Everyone else is watching with rapt attention, the terribly overplayed drama of a good-hearted practising Muslim in search of a man who can not only solve all his problems but also those of the rest of the world - the one, the only, president of the USA!
Killer story, for the 'sensitive types' and the 'liberal upwardly mobile republics' of the PVRs. But for the last show, single screen, front row scum? Really?
As my stomach growls, something that my best friend once said suddenly hits me, "I can't believe how everyone can sit in a dark room and watch something in complete silence!" All these people could have been anywhere, doing anything - eating dinner (it's past 11pm), sleeping (barely at day break, overcrowded, rickety buses take workers to far away factories),or simply talking! Instead, they are here. Getting sucked deeper and deeper into this dream, where prices start at Rs 30 onwards. Unlike the multiplexes.
These dreams on a single screen, I realise in a flash of clarity, make the poorest sit closest to them, appearing even larger than the promised 70mm. Dreams that try to overpower and numb imaginations lest they start inventing dreams of their own; dreams in which presidents don't matter and disability doesn't have to be extraordinary. The rich, in contrast, get to sit at a considerable distance. Distance that gives them 'perspective, judgment, taste and understanding'. All this, so they can tell 'serious' from 'mass', 'cinema' from 'entertainment'.
The fun obviously is that this no fun, top down, set in stone blueprint is violated left, right and centre. Those meant to be overpowered and intimidated stand up and hoot, whistle and howl, critique and love, embrace and reject, laugh and cry, do everything that disrupts the judgment of those watching from the balconies above.
These lines between front stalls and balconies which can tell the good from the bad, the desirable from the acceptable, are lines that can be used to understand most discourse about art in public spaces. Who can talk and who can't, who can understand and who just can't, who can attack and who must defend?
In this respect, the most interesting and contemporary is the debate around MF Hussain.
Widely discussed, defended and attacked, his artistic work has become one of the axes on which the tolerance of the Indian State and civil society can be graded.

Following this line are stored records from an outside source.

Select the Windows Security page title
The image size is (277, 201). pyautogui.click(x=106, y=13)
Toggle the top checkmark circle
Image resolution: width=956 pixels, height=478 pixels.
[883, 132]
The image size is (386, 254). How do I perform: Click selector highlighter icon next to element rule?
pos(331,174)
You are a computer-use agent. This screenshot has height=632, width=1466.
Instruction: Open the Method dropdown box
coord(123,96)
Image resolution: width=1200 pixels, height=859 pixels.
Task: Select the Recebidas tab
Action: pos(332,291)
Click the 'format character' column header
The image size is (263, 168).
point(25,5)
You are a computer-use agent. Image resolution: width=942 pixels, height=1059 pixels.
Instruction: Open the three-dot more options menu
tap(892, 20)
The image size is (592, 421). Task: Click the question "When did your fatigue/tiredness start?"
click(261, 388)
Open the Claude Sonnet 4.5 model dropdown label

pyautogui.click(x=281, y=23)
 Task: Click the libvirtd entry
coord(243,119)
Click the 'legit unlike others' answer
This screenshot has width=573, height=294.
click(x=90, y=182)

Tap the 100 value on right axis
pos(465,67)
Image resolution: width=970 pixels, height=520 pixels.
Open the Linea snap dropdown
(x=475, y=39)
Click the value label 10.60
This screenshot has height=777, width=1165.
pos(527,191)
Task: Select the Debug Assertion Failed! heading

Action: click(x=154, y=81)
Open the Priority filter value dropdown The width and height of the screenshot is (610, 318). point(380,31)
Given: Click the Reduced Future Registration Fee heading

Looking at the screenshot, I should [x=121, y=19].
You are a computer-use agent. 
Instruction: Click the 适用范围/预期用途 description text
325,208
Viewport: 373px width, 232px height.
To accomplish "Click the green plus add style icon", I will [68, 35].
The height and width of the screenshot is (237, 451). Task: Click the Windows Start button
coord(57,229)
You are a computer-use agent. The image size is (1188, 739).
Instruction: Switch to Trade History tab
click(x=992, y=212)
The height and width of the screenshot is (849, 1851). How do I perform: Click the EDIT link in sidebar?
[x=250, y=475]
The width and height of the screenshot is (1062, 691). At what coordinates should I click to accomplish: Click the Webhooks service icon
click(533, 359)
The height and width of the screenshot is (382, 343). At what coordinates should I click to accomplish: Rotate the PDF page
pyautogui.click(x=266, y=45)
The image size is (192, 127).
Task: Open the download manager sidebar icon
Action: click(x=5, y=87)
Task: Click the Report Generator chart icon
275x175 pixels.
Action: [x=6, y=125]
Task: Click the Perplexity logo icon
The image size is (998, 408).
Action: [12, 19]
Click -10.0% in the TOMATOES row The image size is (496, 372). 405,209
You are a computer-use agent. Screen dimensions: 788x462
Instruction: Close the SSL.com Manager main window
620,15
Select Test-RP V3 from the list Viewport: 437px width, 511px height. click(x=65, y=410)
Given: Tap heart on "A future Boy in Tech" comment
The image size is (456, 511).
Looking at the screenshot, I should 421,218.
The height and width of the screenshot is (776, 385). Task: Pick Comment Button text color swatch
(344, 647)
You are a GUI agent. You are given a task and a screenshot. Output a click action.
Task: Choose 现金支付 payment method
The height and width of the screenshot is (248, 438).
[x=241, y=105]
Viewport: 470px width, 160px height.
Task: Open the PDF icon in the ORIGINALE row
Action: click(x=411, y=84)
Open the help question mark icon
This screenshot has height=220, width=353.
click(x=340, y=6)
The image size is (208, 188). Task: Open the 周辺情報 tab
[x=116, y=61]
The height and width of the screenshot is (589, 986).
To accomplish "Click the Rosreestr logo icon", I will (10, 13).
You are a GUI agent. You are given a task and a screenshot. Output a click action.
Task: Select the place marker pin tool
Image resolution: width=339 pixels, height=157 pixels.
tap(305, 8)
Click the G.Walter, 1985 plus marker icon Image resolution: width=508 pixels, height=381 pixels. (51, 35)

As Monica Juneja writes in Reclaiming the Public Sphere: Hussain's portrayals of Saraswati and Draupadi, "...the arguments and positions advanced in this debate have tended to posit a series of oppositions - between the freedom of an artist and the 'sensibilities' of a community, between virtue and obscenity, between an elite of the intellectuals and the 'common man', between a harmonious composite definition of 'Indianess' and a homogenising exclusivist definition that represses all strains of cultural plurality..."

I should watch it today. Good Review.
Very good article. Congrats on the new relaunch of the website.
Honestly I think Anna Hazare was given too much 'media overdose'. Sometimes, media needs to move on.
BTW your new...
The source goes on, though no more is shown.